The Swasthya Sathi Scheme was launched in December 2016 by the government of West Bengal to provide basic health insurance cover for families. The scheme was later merged with Prime Minister, Narendra Modi’s flagship health insurance plan ‘Ayushman Bharat’. Both plans came to collectively be called ‘Swasthya Sathi’ in West Bengal. The scheme aims to offer one medical insurance plan to the people of West Bengal particularly to informal contractual workers in the government department and other people living below the deprivation limit. The health insurance cover can be extended to provide financial protection to the family members including spouse, children and parents.
Scope of the Swasthya Sathi Scheme
The Swasthya Sathi Scheme initially covered 47 lakh beneficiaries in the state of West Bengal. However, in 2018, the plan included 6 crores, individuals. Moreover, the policy only offered insurance cover of Rs. 1.5 lakh earlier, whereas after the merger, the scheme now provides insurance coverage of Rs 5 lakhs. The expense, for the common beneficiaries of the state and the centre, will be shared between the centre and the state government.
Main Features of the Swasthya Sathi Scheme
Some of the main features of the Swasthya Sathi Scheme include:
- The policy is a standard health insurance plan offering secondary and tertiary care of Rs. 5 lakh per annum per insured family.
- It is a paperless, hassle-free, cashless and a completely smart card-based scheme.
- The policy provides protection against all pre-existing medical conditions.
- There is no upper limit on the size of the family. Moreover, the insurance cover can be extended to include both spouse parents.
- The scheme also offers cover for any physically dependent or challenged persons in the family of the insured.
- The policy offers benefits like pre-and post-hospitalisation costs, transport, medications, IPD, OPD consultation, etc.
- The total insurance premiums under the scheme are paid by the State and the Centre government, with no contribution from the beneficiary.
- The scheme offers an online Swasthya Sathi Smart card for each family. The card is given on the day of enrolment. It includes all details of the family members, their photographs, biometrics, addresses, mobile numbers, and SECC ID.
- The insurance plan is completely paperless and is managed through a robust IT platform.
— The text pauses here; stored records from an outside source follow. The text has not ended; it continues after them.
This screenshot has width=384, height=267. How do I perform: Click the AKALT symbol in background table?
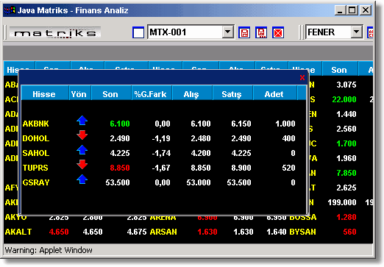tap(18, 232)
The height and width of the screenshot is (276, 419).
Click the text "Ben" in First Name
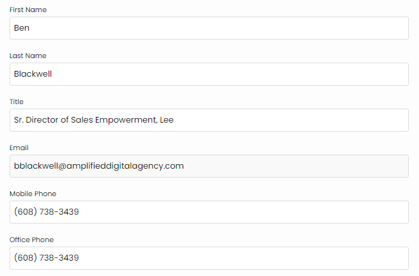pyautogui.click(x=22, y=28)
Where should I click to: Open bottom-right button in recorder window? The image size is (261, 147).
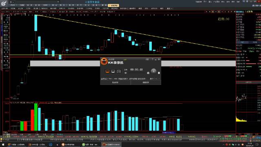(x=146, y=82)
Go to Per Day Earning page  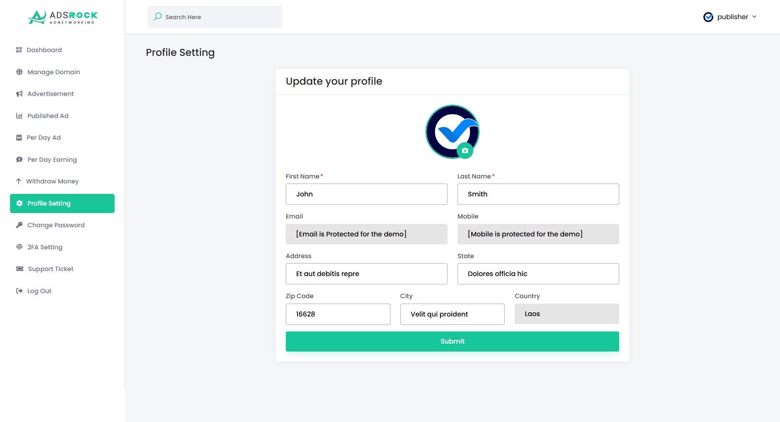point(52,160)
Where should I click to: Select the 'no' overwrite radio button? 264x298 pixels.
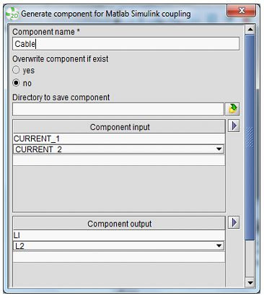16,83
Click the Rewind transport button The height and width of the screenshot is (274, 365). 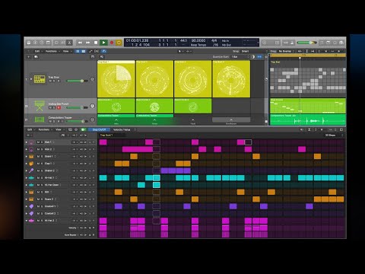click(80, 43)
- The scheme also promotes informed decision making by providing online empanelment and gradation of hospitals in accordance with their services and infrastructure.
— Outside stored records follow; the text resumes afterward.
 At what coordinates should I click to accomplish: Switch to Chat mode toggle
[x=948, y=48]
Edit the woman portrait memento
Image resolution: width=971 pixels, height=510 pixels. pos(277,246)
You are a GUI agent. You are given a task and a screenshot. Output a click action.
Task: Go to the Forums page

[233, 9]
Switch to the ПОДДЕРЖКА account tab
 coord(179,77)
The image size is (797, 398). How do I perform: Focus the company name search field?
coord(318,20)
- The insurance plan allows 100% pre-authorisation online. The turn-around time is 24 Hrs.
- The scheme sends authorised SMS and instant alerts in case of blocking or misuse of the card.
- The management panel uploads all e-health records of the beneficiaries on discharge in real-time.
- The insurance plan includes hospital claim reimbursement with a tentative timeline of 30 days. Failure or delayed payments will lead to a charge of interest.
- You can seek query resolution or any assistance from the 24X7 toll-free call centre. You can also give feedback about the scheme on the toll-free number available on the website.
- The Swasthya Sathi Scheme includes an online complaint monitoring mechanism.
- The policy sends online triggers and specific alarms in case of probable frauds with escalation matrix.
- The insurance plan offers Android-based Swasthya Sathi Mobile app for beneficiary assistance.
Hospitals covered under Swasthya Sathi Scheme
The list of network hospitals where cashless treatment is offered by the Swasthya Sathi Scheme is given at the time of issuance of the Smart Card. In case of any information related to the network hospital, you can call the free toll helpline number, which is mentioned at the back of the Smart insurance card. Alternatively, you can use the Mobile App to find a hospital in the ‘active hospital tab’ option. Lastly, the list is also available on https://swasthyasathi.gov.in.
Generally, the hospitals are selected according to their facilities and infrastructure services. These hospitals are then rated according to grades – Grade A, Grade B, Grade C and Grade R. Grade A being the most preferred choice. The selection or list of network hospitals comprises both public and private hospitals.
Overall, the Swasthya Sathi Scheme was launched to increase the penetration of insurance in those who are less privileged. With the rising medical costs coupled with an increase in the intrinsic and extrinsic risk factors, insurance plans like Swasthya Sathi Scheme, act as a blessing for people, especially those who are below the deprivation level and cannot afford an insurance cover.